If a new Wage Order is not issued before the first increase in the minimum wage on December 31, 2013, the minimum hourly cash wage that must be paid to food service workers and service employees, as well as the maximum tip credit, will both increase in proportion to the increase in minimum wage. For example, service employees currently must be paid a cash wage of at least $5.65 per hour with a tip credit of up to $1.60 per hour, and food service workers must be paid a cash wage of at least $5.00 per hour with a tip credit of up to $2.25 per hour. If no Wage Order is issued before December 31, 2013, the minimum cash wage for service employees would increase to $6.25 per hour and the maximum tip credit would increase to $1.75 per hour. Similarly, the minimum cash wage for food service workers would increase to $5.50 per hour and the maximum tip credit would increase to $2.50 per hour.

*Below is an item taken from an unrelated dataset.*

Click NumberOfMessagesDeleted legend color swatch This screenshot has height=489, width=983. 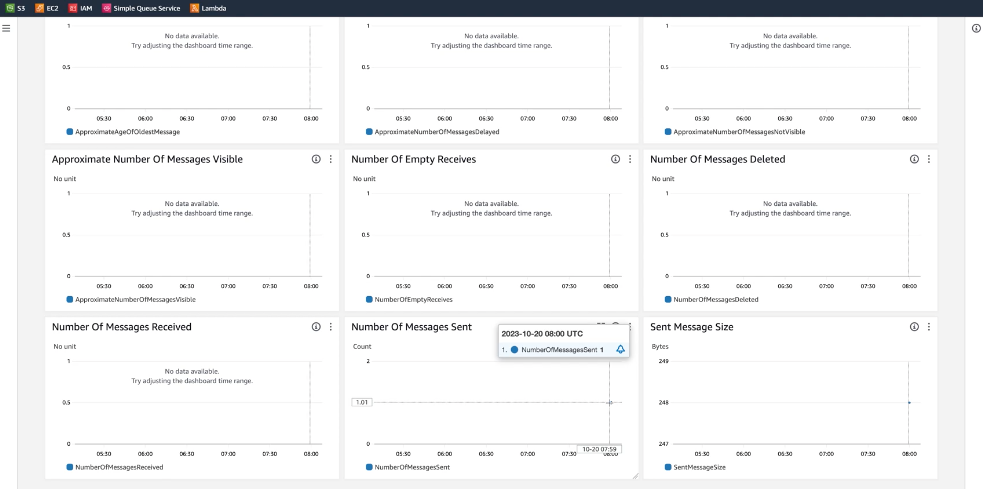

Employers with employees earning at or slightly above the current minimum wage of $7.25, as well as employers in the hospitality and service industries who utilize tip, meal and lodging credits, are advised to begin taking steps to ensure compliance with the new minimum wage rates. Employers also should anticipate a similar increase in related overtime costs, as overtime typically is calculated at 1.5 times an employee's regular rate.